AP NEWS: Online school put US kids behind. Some adults have regrets.

Originally appeared in AP News


BOSTON (AP) — Vivian Kargbo thought her daughter’s Boston school district was doing the right thing when officials kept classrooms closed for most students for more than a year.

Kargbo, a caregiver for hospice patients, didn’t want to risk them getting COVID-19. And extending pandemic school closures through the spring of 2021 is what many in her community said was best to keep kids and adults safe.

But her daughter became depressed and stopped doing school work or paying attention to online classes. The former honor-roll student failed nearly all of her eighth-grade courses.

“She’s behind,” said Kargbo, whose daughter is now in tenth grade. “It didn’t work at all. Knowing what I know now, I would say they should have put them in school.”

Preliminary test scores around the country confirm what Kargbo witnessed: The longer many students studied remotely, the less they learned. Some educators and parents are questioning decisions in cities from Boston to Chicago to Los Angeles to remain online long after clear evidence emerged that schools weren’t COVID-19 super-spreaders — and months after life-saving adult vaccines became widely available.

There are fears for the futures of students who don’t catch up. They run the risk of never learning to read, long a precursor for dropping out of school. They might never master simple algebra, putting science and tech fields out of reach.
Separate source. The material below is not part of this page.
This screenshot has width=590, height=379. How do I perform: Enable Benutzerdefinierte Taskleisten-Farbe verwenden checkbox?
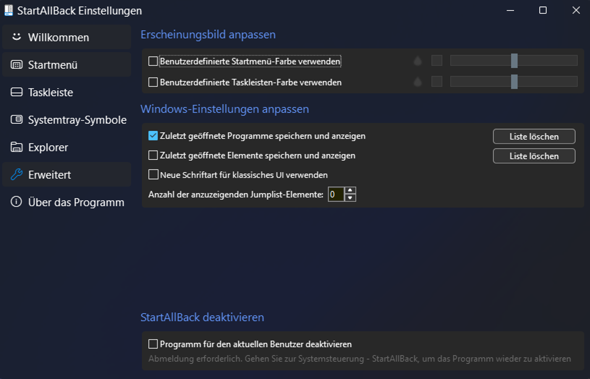153,82
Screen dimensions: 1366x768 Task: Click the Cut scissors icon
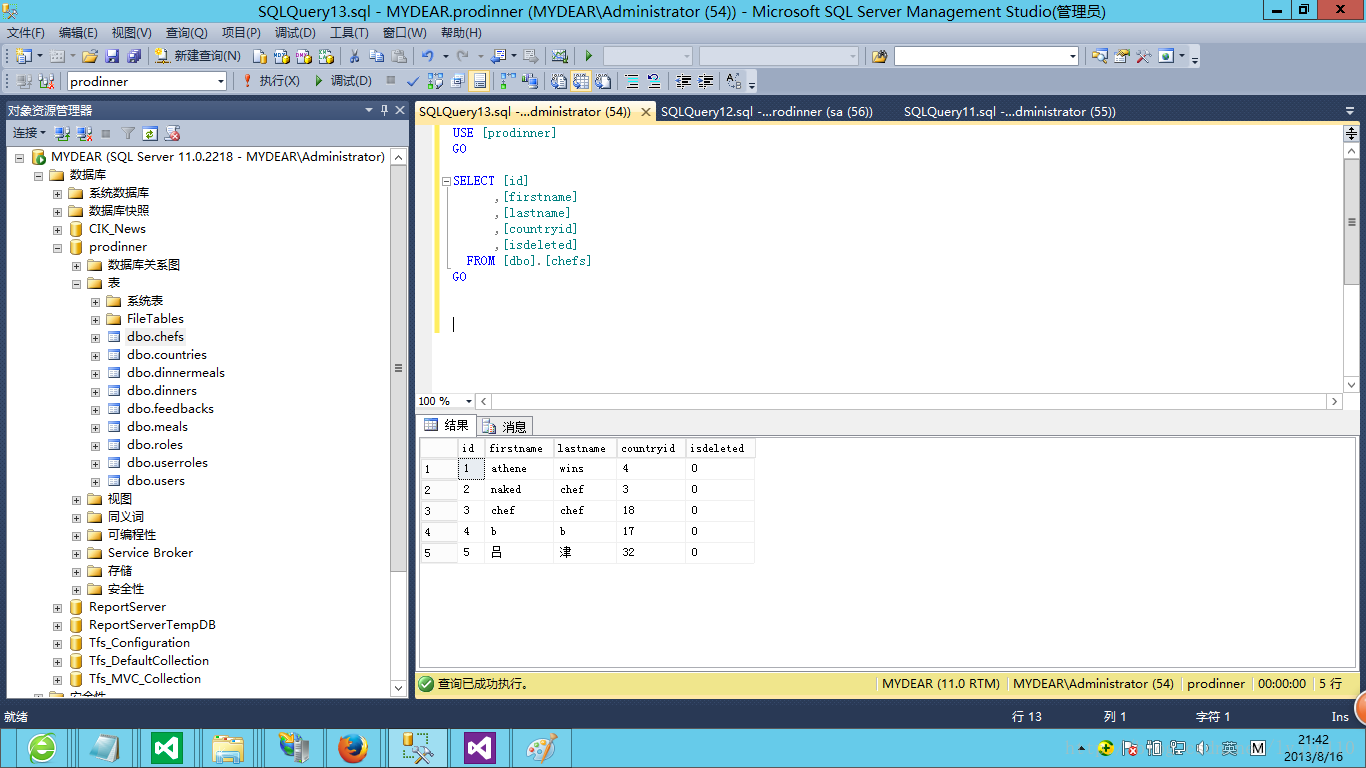(353, 56)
The pandemic decline in college attendance could continue to accelerate, crippling the U.S. economy.

In a sign of how inflammatory the debate has become, there’s sharp disagreement among educators, school leaders, and parents even about how to label the problems created by online school. “Learning loss” has become a lightning rod. Some fear the term might brand struggling students or cast blame on teachers, and they say it overlooks the need to save lives during a pandemic.

Regardless of what it’s called, the casualties of Zoom school are real.

The scale of the problem and the challenges in addressing it were apparent in Associated Press interviews with nearly 50 school leaders, teachers, parents and health officials, who struggled to agree on a way forward.

Some public health officials and educators warned against second-guessing the school closures for a virus that killed over a million people in the U.S. More than 200,000 children lost at least one parent.

“It is very easy with hindsight to say, ‘Oh, learning loss, we should have opened.’ People forget how many people died,” said Austin Beutner, former superintendent in Los Angeles, where students were online from mid-March 2020 until the start of hybrid instruction in April 2021.

The question isn’t merely academic.

School closures continued last year because of teacher shortages and COVID-19 spread. It’s conceivable another pandemic might emerge — or a different crisis.

But there’s another reason for asking what lessons have been learned: the kids who have fallen behind. Some third graders struggle to sound out words. Some ninth graders have given up on school because they feel so behind they can’t catch up. The future of American children hangs in the balance.

Many adults are pushing to move on, to stop talking about the impact of the pandemic — especially learning loss.